Hadits tersebut menjelaskan bolehnya seseorang memberikan zakat kepada anaknya. Dengan syarat zakat tadi tidak menggugurkan kewajiban dia untuk memberikan nafaqah kepada anaknya. Sebagai contoh, seandainya seseorang memiliki harta untuk zakat dan ingin memberikan zakat itu kepada anaknya. Dengan alasan agar anaknya tidak meminta nafaqah. Maka yang demikian ini tidak terhitung sebagai zakat yang diterima.

Seandainya pemberian itu dalam rangka untuk membayar hutang, maka pemberian zakat tadi boleh. Maka tidak mengapa dan teranggap sebagai zakat. Karena anaknya merupakan orang yang paling dekat dari bapaknya. Karena yang ia berikan itu tidak dimasukkan untuk kewajiban nafaqah untuk anaknya. Melainkan hanya untuk mengurangi atau membebaskan beban anaknya dalam hal hutang.
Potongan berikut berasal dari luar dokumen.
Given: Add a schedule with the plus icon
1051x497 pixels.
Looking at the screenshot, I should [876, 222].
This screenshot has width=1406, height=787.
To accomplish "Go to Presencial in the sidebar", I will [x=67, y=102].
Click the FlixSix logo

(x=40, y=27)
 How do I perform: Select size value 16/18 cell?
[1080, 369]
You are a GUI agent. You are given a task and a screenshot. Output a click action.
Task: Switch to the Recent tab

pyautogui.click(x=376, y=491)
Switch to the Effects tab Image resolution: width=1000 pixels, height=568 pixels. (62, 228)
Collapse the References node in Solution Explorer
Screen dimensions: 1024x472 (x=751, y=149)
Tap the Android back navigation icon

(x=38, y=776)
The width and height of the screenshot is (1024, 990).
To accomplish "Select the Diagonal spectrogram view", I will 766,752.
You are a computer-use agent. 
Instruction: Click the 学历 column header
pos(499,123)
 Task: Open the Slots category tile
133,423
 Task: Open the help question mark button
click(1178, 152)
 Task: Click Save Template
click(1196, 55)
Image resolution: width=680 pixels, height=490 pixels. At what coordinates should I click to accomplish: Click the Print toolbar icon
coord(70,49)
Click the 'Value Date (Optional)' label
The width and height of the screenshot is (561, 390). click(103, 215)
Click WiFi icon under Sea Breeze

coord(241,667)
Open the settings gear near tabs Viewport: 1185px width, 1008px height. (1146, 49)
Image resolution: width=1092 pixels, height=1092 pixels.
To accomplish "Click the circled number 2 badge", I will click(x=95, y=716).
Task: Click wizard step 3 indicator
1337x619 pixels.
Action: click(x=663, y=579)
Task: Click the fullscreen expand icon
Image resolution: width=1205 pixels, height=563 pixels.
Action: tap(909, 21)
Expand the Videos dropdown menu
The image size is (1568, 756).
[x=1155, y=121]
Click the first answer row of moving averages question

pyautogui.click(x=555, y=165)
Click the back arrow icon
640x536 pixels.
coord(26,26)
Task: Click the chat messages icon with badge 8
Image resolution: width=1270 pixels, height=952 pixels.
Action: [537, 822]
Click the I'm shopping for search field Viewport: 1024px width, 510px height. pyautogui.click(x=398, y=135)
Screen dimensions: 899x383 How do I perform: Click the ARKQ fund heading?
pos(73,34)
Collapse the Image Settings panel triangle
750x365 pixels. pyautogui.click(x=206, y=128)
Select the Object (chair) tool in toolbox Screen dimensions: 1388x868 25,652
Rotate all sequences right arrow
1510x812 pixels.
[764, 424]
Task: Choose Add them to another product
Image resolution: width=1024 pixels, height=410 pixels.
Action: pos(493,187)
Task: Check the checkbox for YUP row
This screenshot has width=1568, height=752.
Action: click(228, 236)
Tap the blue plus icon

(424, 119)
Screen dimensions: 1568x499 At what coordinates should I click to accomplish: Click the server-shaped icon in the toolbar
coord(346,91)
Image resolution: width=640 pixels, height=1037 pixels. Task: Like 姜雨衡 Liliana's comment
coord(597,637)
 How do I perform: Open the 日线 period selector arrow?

Salah satu penerima zakat itu diantaranya adalah orang yang terlilit hutang.

Hadits ke-6
Dari Sa'ad bin Abi Waqash Radhiyallahu 'anhu, salah seorang yang disaksikan oleh Rasulullah Shallallahu 'alaihi wa sallam bahwa salah satu orang yang masuk surga. Beliau Radhiyallahu 'anhu berkata, telah datang Rasulullah Shallallahu 'alaihi wa sallam menjengukku ketika aku sedang mengalami sakit yang sangat. Maka aku berkata, "Wahai Rasulullah, sungguh telah tertimpa padaku sakit yang mana engkau telah melihatnya. Sedangkan aku memiliki harta namun tidak ada yang dapat diwariskan melainkan hanya seorang anak perempuanku saja. Apakah aku boleh bershadaqah dengan seluruh hartaku?" Rasulullah Shallallahu 'alaihi wa sallam menjawab, "Itu terlalu besar". Lalu aku bertanya kembali, "Bagaimana jika ½ hartaku?" Beliau Shallallahu 'alaihi wa sallam menjawab, "½ masih terlalu besar". Kemudian aku bertanya, "Bagaimana jika dengan ⅓ hartaku?" Maka Rasulullah Shallallahu 'alaihi wa sallam menjawab, "⅓ itu masih besar. Sesungguhnya jika engkau meninggalkan ahli warismu dalam keadaan kaya, maka itu lebih baik daripada engkau meninggalkan mereka dalam keadaan miskin. Sesungguhnya di dalam engkau menginfaqkan nafaqah, kecuali engkau akan diberi sampai engkau mendapatkan infaq tadi pada mulut istrimu." Lalu aku bertanya kembali kepada beliau Shallallahu 'alaihi wa sallam, "Wahai Rasulullah, apakah aku akan berpisah dengan shahabat-shahabatku?" Rasulullah Shallallahu 'alaihi wa sallam menjawab, "Sesungguhnya engkau tidak akan meninggalkan, maka engkau beribadah dengan sesuatu yang mengangkatmu. Barang kali engkau meninggalkan sampai engkau memberikan manfaat pada kaum-kaum atau engkau memberikan mudharat kepada kaum-kaum".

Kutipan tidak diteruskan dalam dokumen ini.